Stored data

________

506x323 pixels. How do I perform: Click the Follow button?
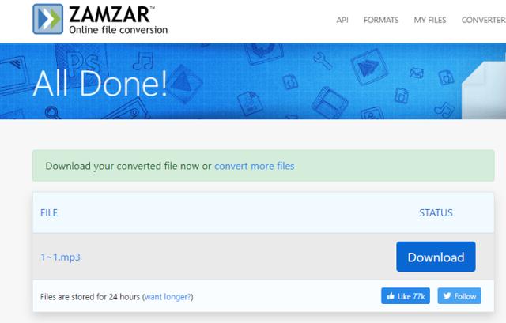(x=459, y=296)
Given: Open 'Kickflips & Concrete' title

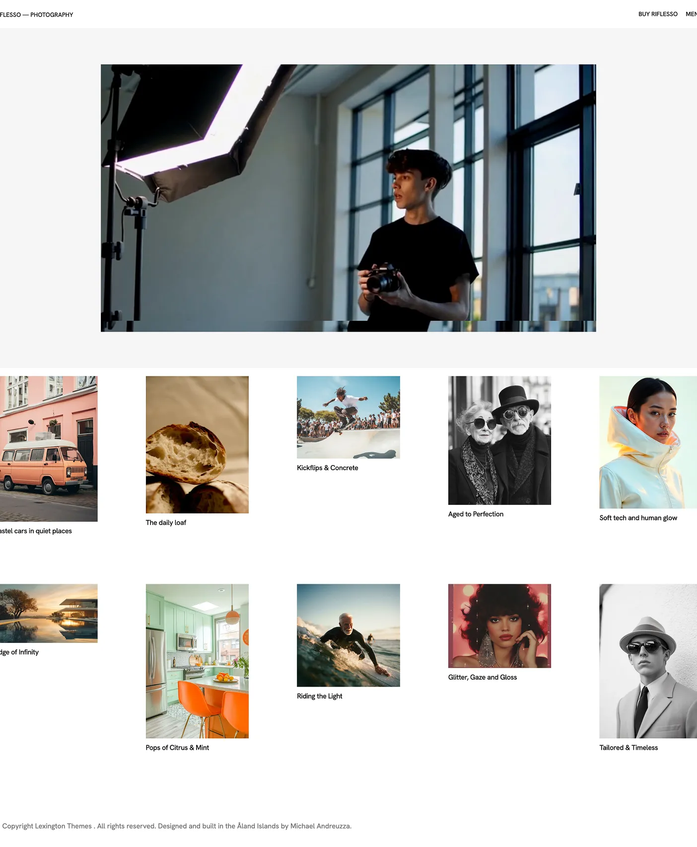Looking at the screenshot, I should click(x=327, y=468).
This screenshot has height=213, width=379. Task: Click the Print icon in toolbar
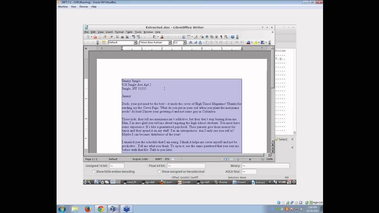tap(122, 37)
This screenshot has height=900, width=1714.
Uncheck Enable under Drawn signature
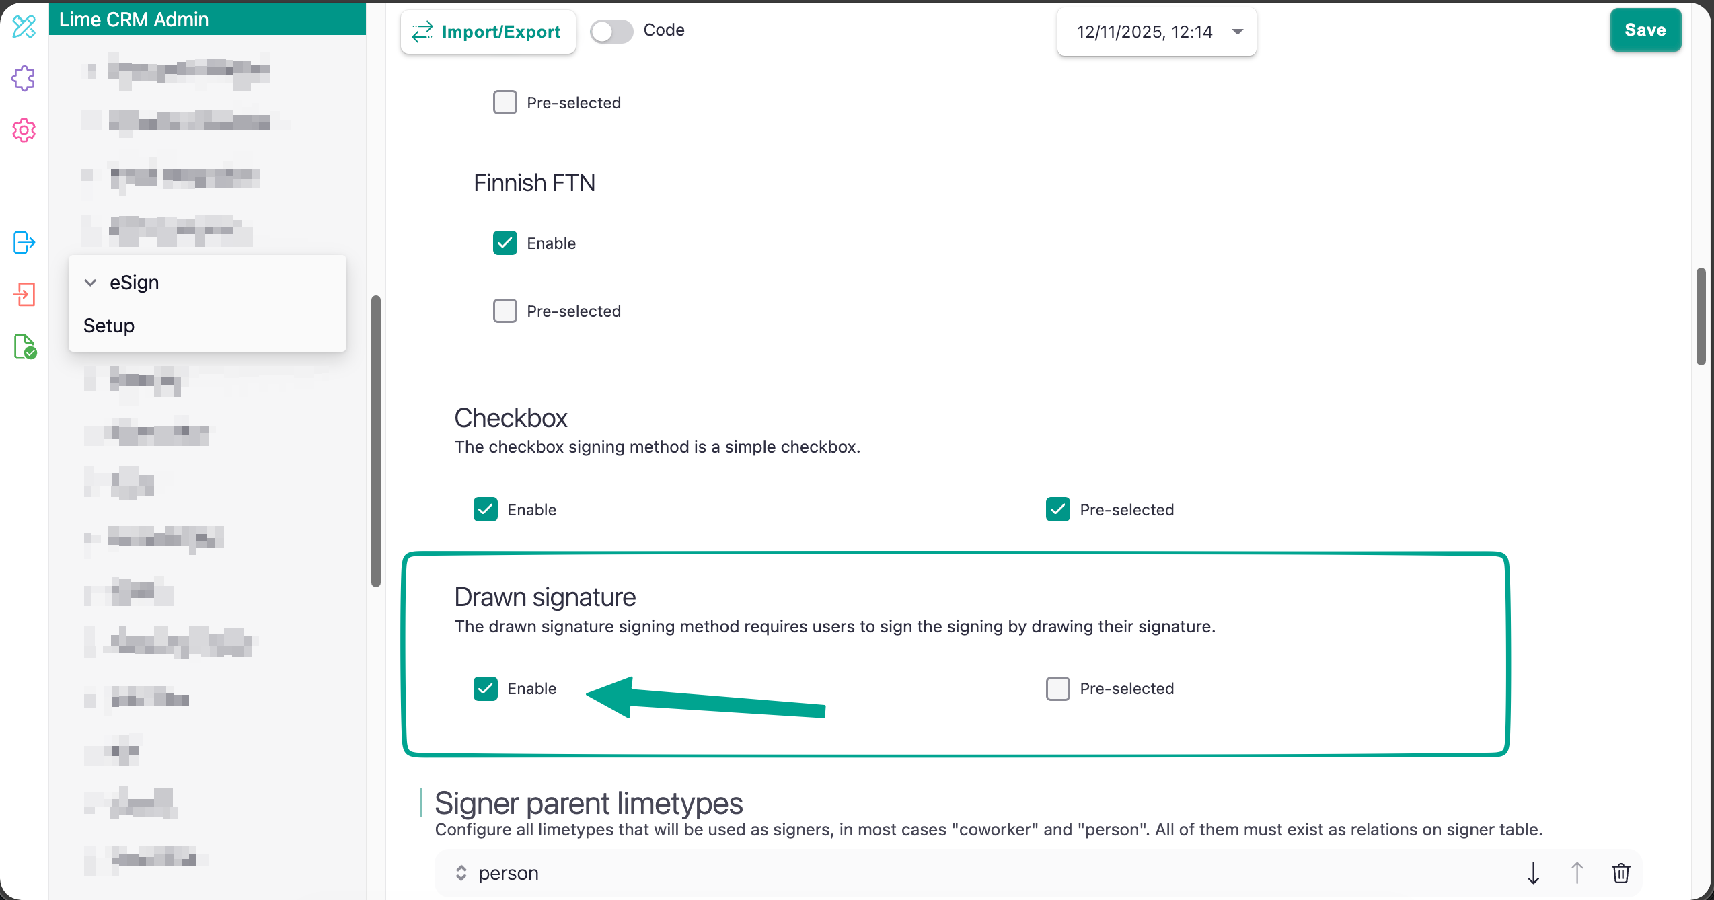point(486,689)
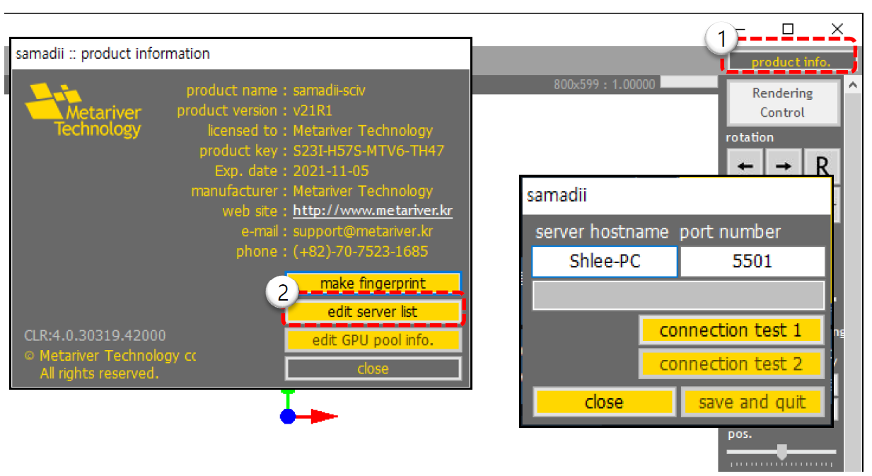872x476 pixels.
Task: Click the port number field showing 5501
Action: click(x=753, y=261)
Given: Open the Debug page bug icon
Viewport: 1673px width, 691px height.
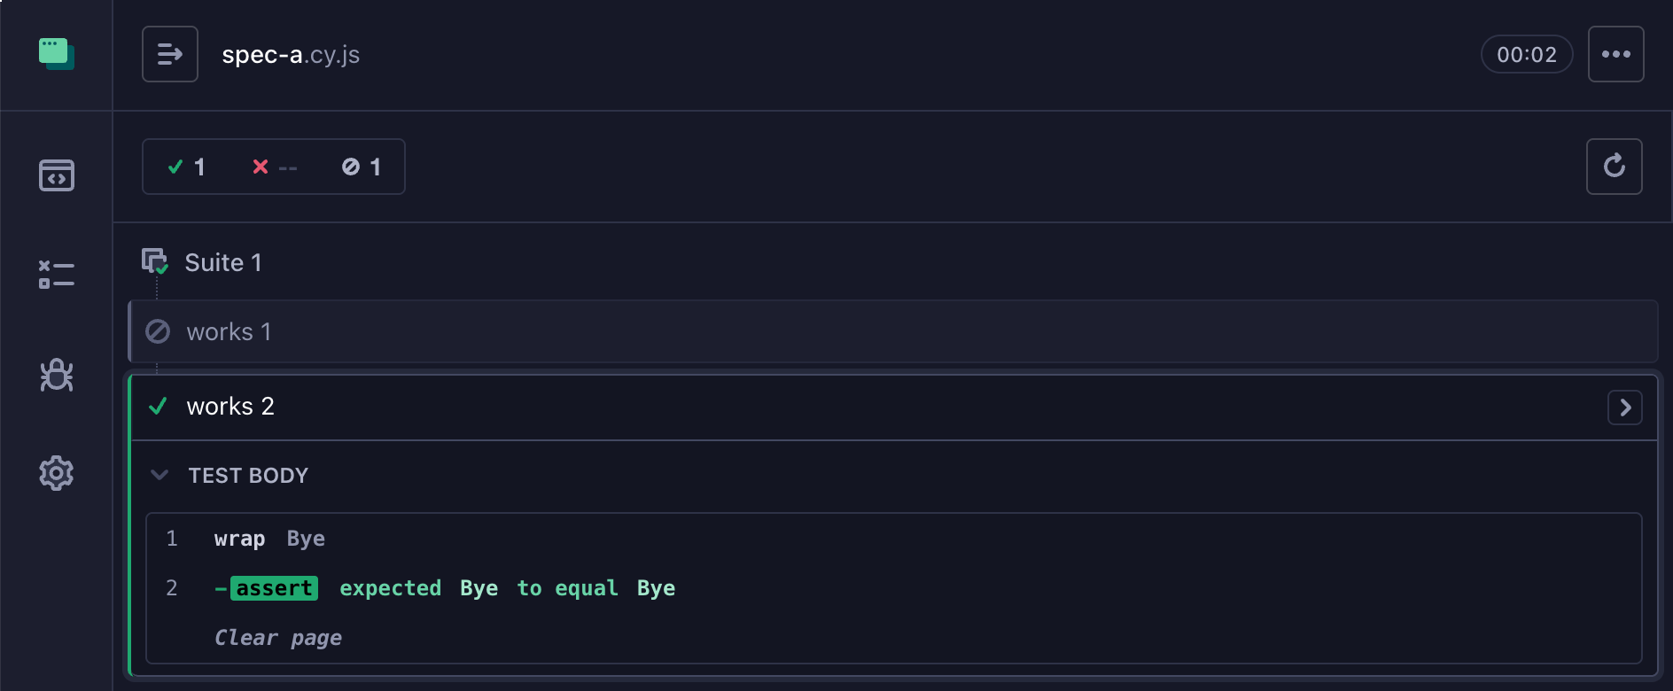Looking at the screenshot, I should [x=56, y=375].
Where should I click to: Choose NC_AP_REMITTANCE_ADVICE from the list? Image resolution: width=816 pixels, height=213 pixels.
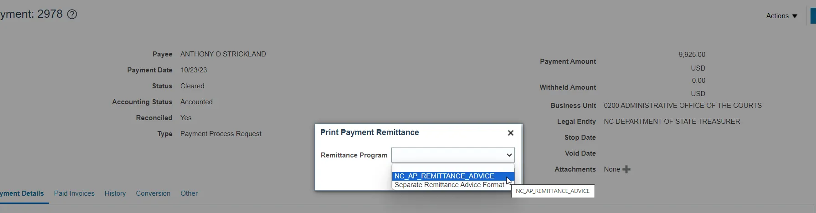click(x=444, y=176)

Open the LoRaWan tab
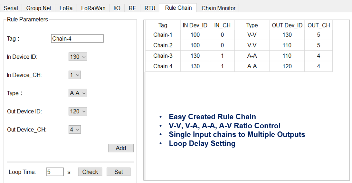point(93,8)
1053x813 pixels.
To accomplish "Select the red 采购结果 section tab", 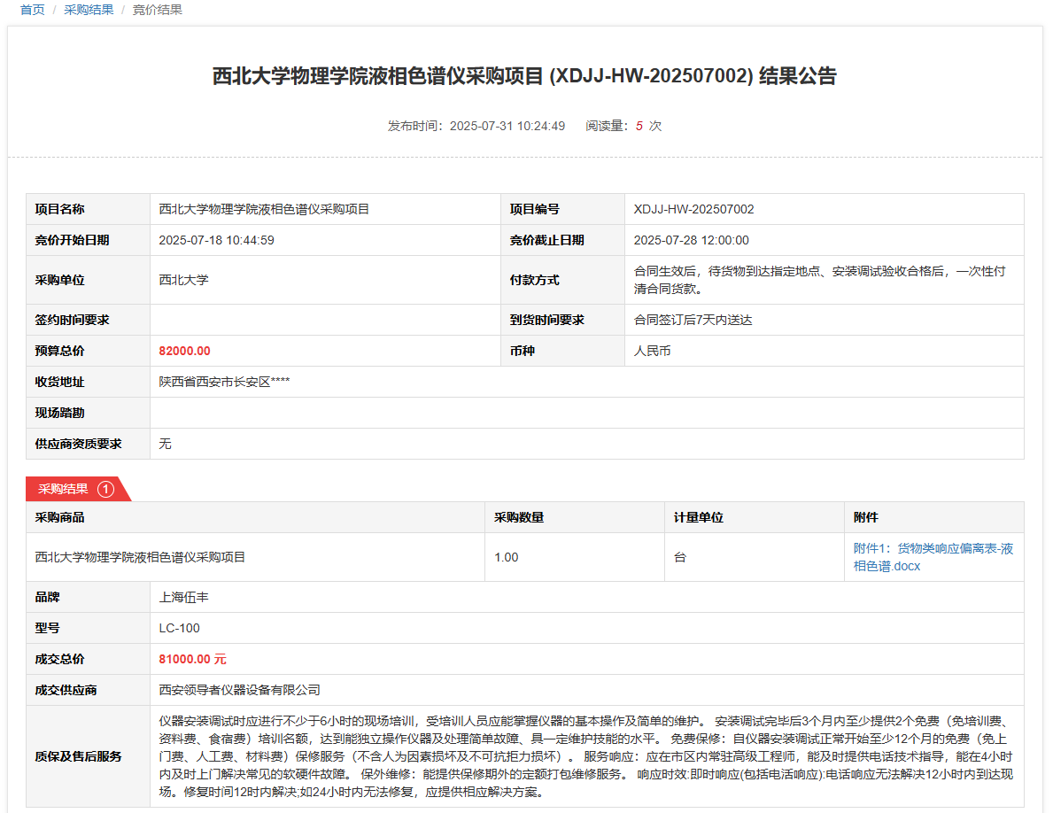I will coord(63,489).
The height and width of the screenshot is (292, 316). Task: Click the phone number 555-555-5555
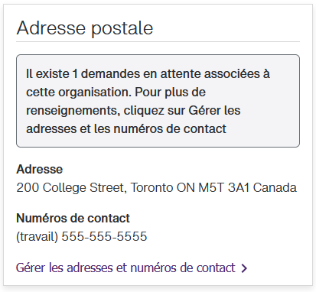104,236
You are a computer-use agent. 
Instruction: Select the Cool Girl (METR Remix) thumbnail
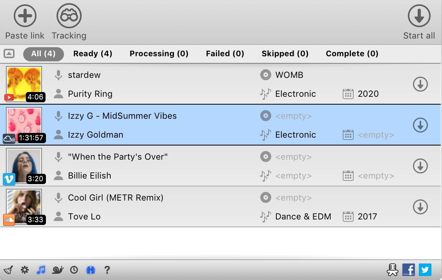24,206
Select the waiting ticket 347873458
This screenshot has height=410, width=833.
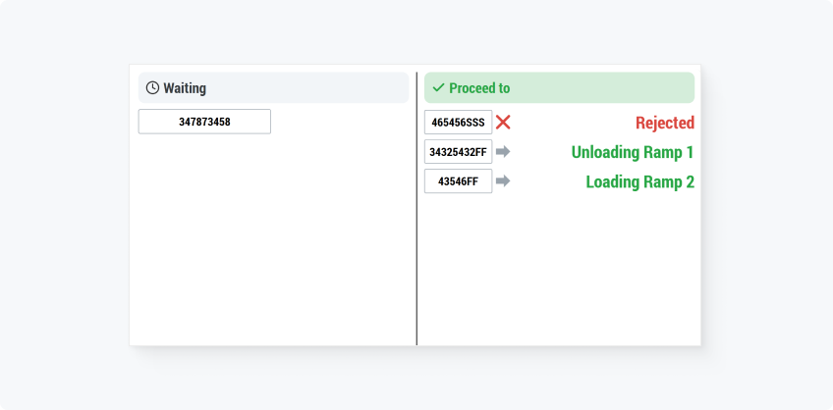click(x=204, y=122)
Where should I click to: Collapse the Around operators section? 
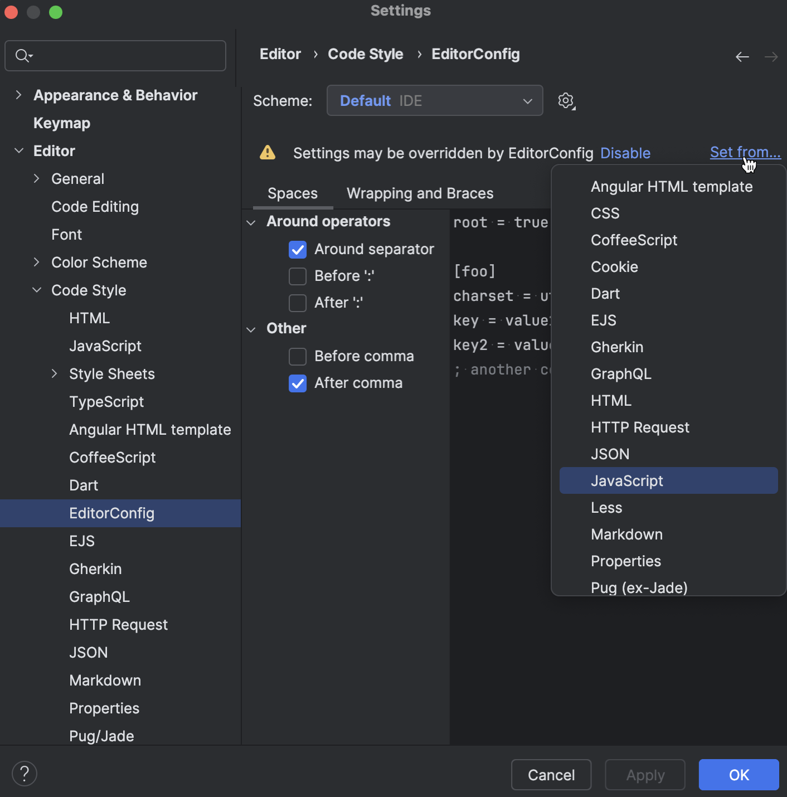(251, 222)
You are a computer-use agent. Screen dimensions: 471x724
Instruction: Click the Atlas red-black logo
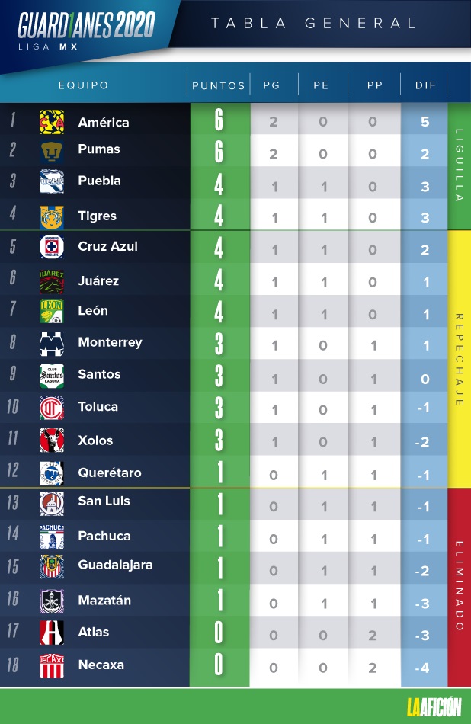(x=52, y=632)
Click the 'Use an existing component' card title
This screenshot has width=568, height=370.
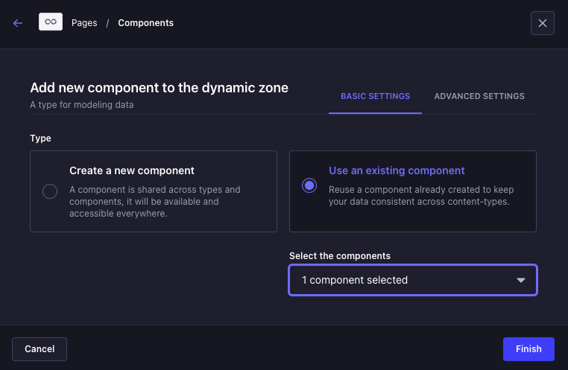[x=397, y=170]
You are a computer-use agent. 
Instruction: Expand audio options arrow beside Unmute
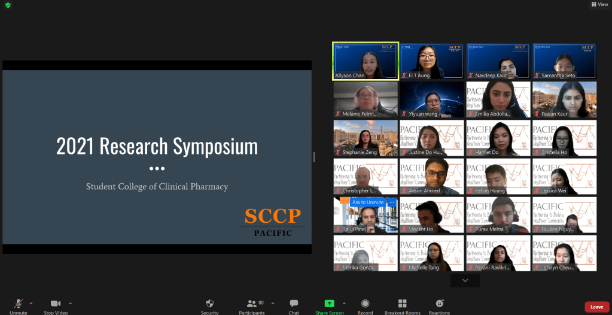coord(31,303)
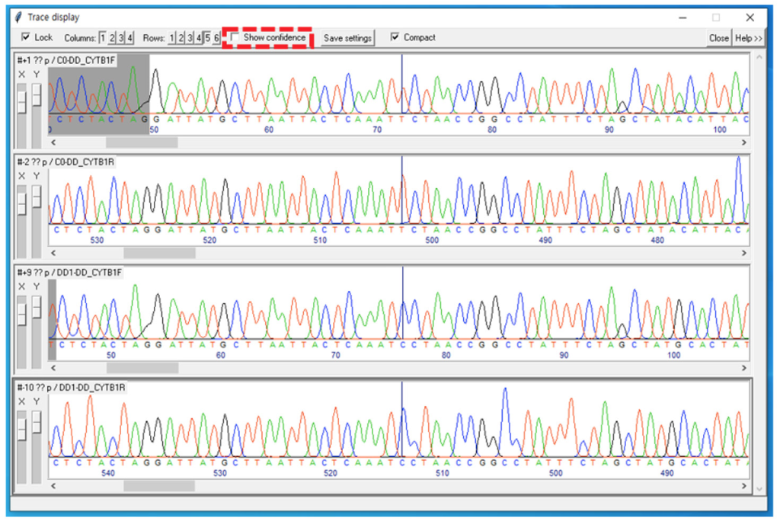Click down arrow of main vertical scrollbar

pos(758,488)
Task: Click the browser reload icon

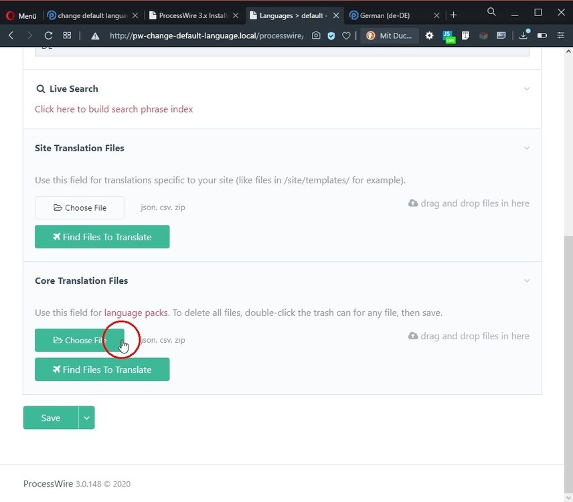Action: [x=48, y=35]
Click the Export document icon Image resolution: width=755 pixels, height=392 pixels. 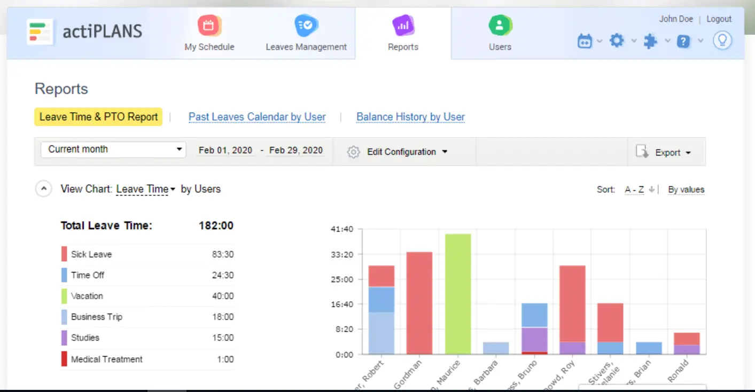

________

• TASK GOAL: Print exactly the lines from the one containing "Instruction: Click the Atlas red-black logo" through the last line of the records, both included, and leave out the pictures.

• EXPECTED ANSWER:
Instruction: Click the Atlas red-black logo
(x=52, y=632)
Click the 'Use an existing component' card title
This screenshot has width=568, height=370.
[x=397, y=170]
You are a computer-use agent. 
Instruction: Expand audio options arrow beside Unmute
coord(31,303)
Click down arrow of main vertical scrollbar

pos(758,488)
Task: Click the browser reload icon

Action: [x=48, y=35]
Click the Export document icon Image resolution: width=755 pixels, height=392 pixels. 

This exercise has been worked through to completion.